Towards the end of the 17th century, the site housed the Maes family's vast mansion on the Rue du Chêne/Eikstraat, which was destroyed in 1695 during the bombardment of Brussels in the War of the Grand Alliance. The remains of the mansion and its grounds were bought by the Count of Limminghe, Charles van den Berghe, who held numerous administrative posts in Brussels, being twice the city's burgomaster (later mayor). The following year, in 1696, he built another large, prestigious, two-storey mansion at the end of an enclosed courtyard with a garden (entered via Saint-Jean/Sint-Jan), which was then sold on to various figures such as the Apostolic Nuncio and the ambassador to England at the time.
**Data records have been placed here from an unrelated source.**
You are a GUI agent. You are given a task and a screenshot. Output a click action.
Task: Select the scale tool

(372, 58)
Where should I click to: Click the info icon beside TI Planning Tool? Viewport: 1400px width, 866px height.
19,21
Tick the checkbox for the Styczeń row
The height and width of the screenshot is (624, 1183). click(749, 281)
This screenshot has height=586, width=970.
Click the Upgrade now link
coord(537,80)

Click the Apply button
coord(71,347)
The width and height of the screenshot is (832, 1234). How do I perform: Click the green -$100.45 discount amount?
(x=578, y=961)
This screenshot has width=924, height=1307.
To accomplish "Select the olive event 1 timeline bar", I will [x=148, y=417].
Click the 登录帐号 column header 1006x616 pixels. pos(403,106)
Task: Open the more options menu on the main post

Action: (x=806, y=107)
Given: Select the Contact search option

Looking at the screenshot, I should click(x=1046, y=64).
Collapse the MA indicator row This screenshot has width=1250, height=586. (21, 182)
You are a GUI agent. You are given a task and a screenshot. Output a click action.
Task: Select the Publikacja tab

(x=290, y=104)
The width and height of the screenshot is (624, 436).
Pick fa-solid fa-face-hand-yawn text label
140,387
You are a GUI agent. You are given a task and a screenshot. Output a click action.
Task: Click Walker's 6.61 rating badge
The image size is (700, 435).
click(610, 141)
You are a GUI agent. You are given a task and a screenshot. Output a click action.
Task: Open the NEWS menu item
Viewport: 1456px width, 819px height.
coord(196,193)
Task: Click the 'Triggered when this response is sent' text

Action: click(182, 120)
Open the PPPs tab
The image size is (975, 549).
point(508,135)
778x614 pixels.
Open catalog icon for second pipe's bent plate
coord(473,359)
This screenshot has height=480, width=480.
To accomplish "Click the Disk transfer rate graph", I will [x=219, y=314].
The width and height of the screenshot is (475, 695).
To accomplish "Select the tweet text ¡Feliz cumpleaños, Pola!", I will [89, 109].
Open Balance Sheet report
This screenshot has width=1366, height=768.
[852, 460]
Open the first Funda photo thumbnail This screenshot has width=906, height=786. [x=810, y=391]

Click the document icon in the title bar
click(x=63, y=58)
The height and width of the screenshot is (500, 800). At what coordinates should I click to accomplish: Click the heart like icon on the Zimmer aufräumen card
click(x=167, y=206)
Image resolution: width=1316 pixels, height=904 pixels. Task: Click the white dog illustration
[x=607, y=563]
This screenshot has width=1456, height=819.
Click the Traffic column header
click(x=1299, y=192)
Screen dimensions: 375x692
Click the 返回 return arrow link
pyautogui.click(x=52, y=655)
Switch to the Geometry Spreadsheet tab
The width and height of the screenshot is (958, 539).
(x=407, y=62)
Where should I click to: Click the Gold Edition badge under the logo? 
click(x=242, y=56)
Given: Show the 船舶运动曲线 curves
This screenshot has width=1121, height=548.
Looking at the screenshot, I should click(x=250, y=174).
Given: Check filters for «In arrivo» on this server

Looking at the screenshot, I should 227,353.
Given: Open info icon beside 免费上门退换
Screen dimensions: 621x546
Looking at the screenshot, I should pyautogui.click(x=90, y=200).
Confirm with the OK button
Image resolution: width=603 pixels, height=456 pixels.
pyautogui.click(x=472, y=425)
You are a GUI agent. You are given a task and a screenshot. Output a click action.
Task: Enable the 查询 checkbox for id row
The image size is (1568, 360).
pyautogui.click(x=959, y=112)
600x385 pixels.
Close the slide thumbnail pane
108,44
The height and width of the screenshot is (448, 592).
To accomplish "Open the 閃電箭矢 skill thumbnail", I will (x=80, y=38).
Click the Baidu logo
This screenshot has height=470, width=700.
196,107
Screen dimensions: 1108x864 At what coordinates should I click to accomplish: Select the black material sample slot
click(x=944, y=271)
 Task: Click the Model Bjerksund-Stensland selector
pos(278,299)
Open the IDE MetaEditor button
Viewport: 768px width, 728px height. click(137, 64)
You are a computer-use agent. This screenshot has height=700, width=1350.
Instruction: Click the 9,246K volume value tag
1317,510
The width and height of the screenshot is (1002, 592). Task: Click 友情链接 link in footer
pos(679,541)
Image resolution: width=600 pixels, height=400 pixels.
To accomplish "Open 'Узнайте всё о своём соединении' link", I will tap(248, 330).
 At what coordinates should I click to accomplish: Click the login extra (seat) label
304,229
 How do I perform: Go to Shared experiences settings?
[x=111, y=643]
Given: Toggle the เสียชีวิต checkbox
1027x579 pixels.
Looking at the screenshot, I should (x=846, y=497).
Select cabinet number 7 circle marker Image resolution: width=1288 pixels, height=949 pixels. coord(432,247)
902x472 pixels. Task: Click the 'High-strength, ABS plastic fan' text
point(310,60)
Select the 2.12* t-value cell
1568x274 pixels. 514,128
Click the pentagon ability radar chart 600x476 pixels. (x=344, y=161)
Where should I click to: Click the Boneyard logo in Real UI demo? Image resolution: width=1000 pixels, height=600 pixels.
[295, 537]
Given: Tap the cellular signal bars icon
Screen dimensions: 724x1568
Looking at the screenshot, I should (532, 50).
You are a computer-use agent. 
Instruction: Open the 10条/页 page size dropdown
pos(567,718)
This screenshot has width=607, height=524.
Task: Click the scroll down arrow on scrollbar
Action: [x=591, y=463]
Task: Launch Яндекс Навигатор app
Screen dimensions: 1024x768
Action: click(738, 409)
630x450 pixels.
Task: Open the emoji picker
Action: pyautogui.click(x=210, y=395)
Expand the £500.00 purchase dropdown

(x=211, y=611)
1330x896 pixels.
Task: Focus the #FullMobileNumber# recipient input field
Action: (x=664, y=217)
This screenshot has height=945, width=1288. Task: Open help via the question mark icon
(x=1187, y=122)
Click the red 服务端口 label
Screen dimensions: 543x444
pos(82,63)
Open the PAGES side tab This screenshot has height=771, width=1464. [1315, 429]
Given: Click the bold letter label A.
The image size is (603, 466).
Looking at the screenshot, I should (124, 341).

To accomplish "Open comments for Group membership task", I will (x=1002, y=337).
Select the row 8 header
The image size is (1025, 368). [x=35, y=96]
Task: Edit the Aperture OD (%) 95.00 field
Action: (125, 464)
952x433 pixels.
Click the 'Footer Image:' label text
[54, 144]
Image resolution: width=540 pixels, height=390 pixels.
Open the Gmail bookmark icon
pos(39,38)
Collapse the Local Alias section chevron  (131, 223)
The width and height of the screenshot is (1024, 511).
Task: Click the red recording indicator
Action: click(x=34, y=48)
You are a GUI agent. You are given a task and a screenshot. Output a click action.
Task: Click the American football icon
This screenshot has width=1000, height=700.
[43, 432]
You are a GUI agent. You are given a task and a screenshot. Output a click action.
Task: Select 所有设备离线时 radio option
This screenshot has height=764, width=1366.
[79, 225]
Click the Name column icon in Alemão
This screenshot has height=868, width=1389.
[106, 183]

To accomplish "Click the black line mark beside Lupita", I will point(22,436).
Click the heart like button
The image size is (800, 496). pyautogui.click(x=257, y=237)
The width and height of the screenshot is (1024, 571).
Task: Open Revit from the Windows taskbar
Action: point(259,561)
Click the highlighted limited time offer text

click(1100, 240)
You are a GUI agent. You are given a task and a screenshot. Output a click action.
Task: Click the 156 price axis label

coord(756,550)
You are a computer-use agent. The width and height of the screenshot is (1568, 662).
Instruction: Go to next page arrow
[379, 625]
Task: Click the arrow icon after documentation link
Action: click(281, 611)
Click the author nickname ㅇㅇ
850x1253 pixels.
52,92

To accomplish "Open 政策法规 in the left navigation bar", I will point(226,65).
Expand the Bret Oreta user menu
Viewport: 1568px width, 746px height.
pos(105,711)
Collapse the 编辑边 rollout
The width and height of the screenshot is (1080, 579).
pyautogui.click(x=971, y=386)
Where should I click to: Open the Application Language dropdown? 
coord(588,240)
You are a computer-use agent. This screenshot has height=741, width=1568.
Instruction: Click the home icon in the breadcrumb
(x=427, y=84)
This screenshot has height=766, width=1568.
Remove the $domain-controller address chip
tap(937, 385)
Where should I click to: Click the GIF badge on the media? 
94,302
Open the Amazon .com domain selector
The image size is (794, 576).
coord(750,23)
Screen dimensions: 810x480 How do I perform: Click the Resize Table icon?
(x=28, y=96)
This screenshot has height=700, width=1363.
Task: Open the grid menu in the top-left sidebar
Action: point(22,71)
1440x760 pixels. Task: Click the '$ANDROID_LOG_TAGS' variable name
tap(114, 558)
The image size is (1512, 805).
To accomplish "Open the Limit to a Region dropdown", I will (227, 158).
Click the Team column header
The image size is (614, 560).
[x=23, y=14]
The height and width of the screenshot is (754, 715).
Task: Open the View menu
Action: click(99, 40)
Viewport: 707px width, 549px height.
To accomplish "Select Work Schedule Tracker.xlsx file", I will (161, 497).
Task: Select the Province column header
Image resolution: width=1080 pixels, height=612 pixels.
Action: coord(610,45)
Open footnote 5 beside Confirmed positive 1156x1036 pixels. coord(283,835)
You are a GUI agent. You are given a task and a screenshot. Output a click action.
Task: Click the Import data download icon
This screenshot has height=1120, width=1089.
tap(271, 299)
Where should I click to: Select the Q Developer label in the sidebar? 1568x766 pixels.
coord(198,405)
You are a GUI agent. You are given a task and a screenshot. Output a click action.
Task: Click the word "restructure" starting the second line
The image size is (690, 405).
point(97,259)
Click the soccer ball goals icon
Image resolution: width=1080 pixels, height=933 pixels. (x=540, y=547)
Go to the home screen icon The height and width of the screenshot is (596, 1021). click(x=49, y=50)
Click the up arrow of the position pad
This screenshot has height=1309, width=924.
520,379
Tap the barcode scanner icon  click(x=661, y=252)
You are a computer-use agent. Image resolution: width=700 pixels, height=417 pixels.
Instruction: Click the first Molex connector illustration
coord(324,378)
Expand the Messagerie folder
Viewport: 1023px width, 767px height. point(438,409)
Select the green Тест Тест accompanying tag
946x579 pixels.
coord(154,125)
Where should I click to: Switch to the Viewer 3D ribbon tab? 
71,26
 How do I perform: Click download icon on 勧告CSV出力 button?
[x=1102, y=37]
The building was acquired by the state for the first time in 1823, when the Brabant Province and the Dutch government bought it to house the provincial administration and serve as the official residence of the local governor. This situation continued after Belgian independence in 1830. However, due to development of the provincial government, the building had become too small and dilapidated by the end of the 1860s. Consequently, there were successive waves of reconstruction, albeit with a planned design to ensure consistency. Modifications to the governors' residence began in 1885, and the office wing was replaced in 1907. Georges Hano, the Ministry of Public Works' then-architect, built a taller wing with direct access to the Rue de Chêne. The different buildings were also interlinked and the façades overlooking the courtyard were unified. The governors' residence was increased by one storey on the side facing the courtyard, and the height was also increased on the building surmounting the porch, which was reconstructed by Hansotte. At the start of the 20th century, the Rue du Lombard/Lombardstraat was opened up by the city and Hano desired to make the provincial government's presence felt on this new road, which his complex now bordered. In 1913, work began on a new building, completed in 1930, in a neo-Louis XVI style, with a ceremonial entrance hall and lavish decoration.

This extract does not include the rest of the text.